Find out more about how we calculate specific subscriber presence indicators here.
Describing other aspects of the short-term variation in subscriber presence
In addition to simply describing the change in subscriber presence, we can derive a number of different indicators to describe different aspects of this variation such as:
- Changes in the variance in subscriber presence, which may indicate disruption of regular patterns in the number of people visiting a location
- Changes in the day/night ratio in subscriber presence, which may describe the change in the number of people visiting an area during the day, relative to the number who stay there overnight, or areas with high nighttime activity.
Furthermore, we can use subscriber count aggregates to produce additional indicators describing other aspects of the short-term variation in subscriber presence, such as crowdedness and population mixing, for specific applications.
Crowdedness
Crowdedness indicators are calculated from CDR aggregates of subscriber counts. These crowdedness indicators quantify the size of the ‘crowd’ in a location at a given time and number of ‘crowds’ in a location over time. They are only calculated in urban areas where the density of cell towers enables us to calculate subscriber presence for small areas.
The size of the crowd at a location is usually calculated as the number of subscribers recorded within a small area within a 15 minute period. This describes how busy an area gets over time.
The number of crowds is calculated as the number of time periods in which the number of subscribers (i.e. the size of the crowd) exceeds a given threshold. Usually this is calculated as the number of crowds per day.
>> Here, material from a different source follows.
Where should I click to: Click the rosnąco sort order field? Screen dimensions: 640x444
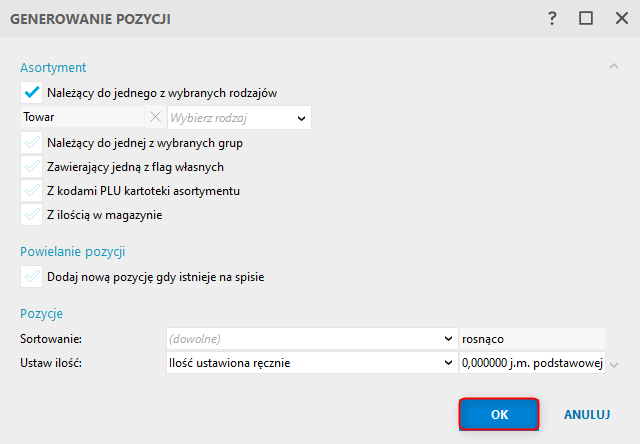531,339
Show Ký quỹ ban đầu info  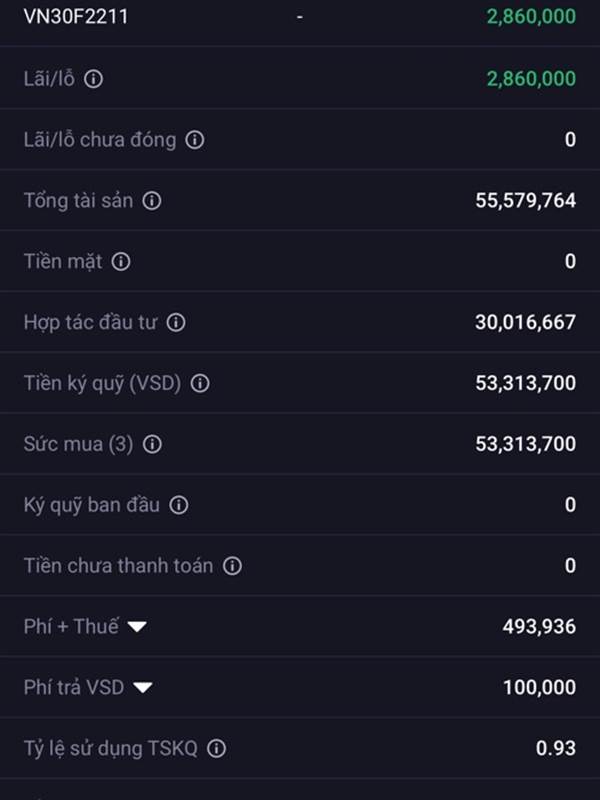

This described the frequency with which crowds congregate in an area.
These indicators can be especially useful in the context of public health for identifying areas which may be hotspots for transmission of infectious disease or assessing the effectiveness of government restrictions designed to reduce the spread of disease.
Population mixing
By analysing subscriber counts, we can also derive metrics related to population mixing. This may refer to spatial mixing, which describes the number of people an individual might come into contact with, or temporal mixing, which describes the turnover of people at a location.
Spatial mixing
The spatial mixing of a population can be defined as the number of subscribers with a set of locations in common (i.e. have visited the same locations in the same time period). If more subscribers have the same locations in common, population mixing is higher.
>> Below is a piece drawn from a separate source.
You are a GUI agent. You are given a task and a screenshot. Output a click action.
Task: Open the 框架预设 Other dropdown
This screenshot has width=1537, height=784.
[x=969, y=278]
Spatial mixing indicators can help characterise the connectivity between locations, and identify those visited by mostly the same people. This can be useful for optimising site selection for services, such as environmental surveillance sampling sites, as there is no need to select two sites which are visited by the same people. These indicators are also useful for predicting disease spread based on connectivity between places.
Temporal mixing
We can also capture mixing at a single location but over time, as the number of unique subscribers visiting an area in a new time period (turnover). This turnover in population is important for identifying mobility hotspots which can be important for understanding and modelling the geographic spread of infectious disease (places where, over time, large numbers of people may have interacted).